South Africa filed the extradition request in July last year after the two were arrested in Dubai a month earlier.
The arrests followed the inking of an extradition treaty between Pretoria and the UAE.
The ultra-wealthy brothers ran a sprawling family business empire in South Africa for more than two decades after migrating from India.
South Africa's case centres on an alleged 25-million-rand ($1.6-million) fraud linked to an agricultural feasibility study -- small fry compared to the scale of other allegations facing the family.
- Unprecedented 'non-cooperation' -
Lamola said the extradition was denied on a technicality.
The Dubai court determined that the UAE had jurisdiction on the charge of money laundering, as the crime in question was alleged to have been committed in the country as well as in South Africa, he said.
On the charge of fraud and corruption, "the court found that the arrest warrant relating to this charge was cancelled," the minister said.
"The reasons provided for denying our request are inexplicable and fly in the face of the assurances given by Emirati authorities that our requests meet their requirements," Lamola said.
The minister accused the UAE of not having properly consulted the South African government before the extradition was turned down, saying such a "level of non-cooperation" was "highly unprecedented."
He said authorities had received only an Arabic summary of the judgment and had had to work overnight to understand and analyse the document.
"That is the life we have been living with the authorities in the UAE," a frustrated Lamola told a press briefing.
"We still intend to engage our counterparts...to ensure that the decision of the court is promptly appealed," he added.
'Billions' lost
The two Indian-born brothers were at the heart of a massive plunder of state-owned enterprises that dogged Zuma's nine-year tenure, according to a marathon investigation published last year.

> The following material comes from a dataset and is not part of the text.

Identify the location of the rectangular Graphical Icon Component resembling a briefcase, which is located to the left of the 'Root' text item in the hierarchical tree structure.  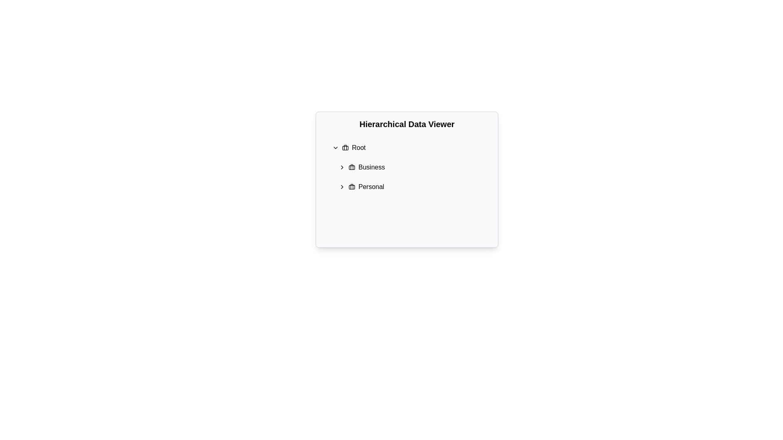
(345, 148).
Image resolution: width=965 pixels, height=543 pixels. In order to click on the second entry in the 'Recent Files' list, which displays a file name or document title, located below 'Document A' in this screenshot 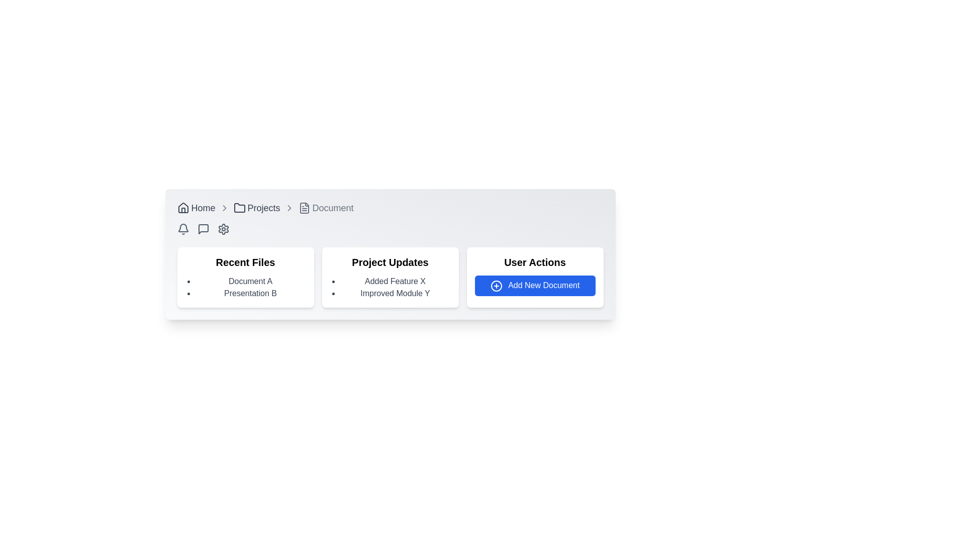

They arrived in South Africa in 1993 as white-minority apartheid rule crumbled, a year before Nelson Mandela won the country's first democratic elections.
Under Zuma, the pair became enmeshed at the highest levels of government and in the ruling African National Congress (ANC), including influencing ministerial appointments, according to the 5,600-page report.
Paul Holden, an investigator who runs an NGO alongside a former ANC MP, has estimated that the cost of the Guptas' alleged illicit activities in South Africa could be as much as 50 billion rand, or more than $3.2 billion.
The Guptas fled to the UAE in 2018 at the start of an anti-corruption push.
Zuma and the brothers have denied any wrongdoing.
According to media reports earlier this week, the two Guptas were spotted in Switzerland in late March.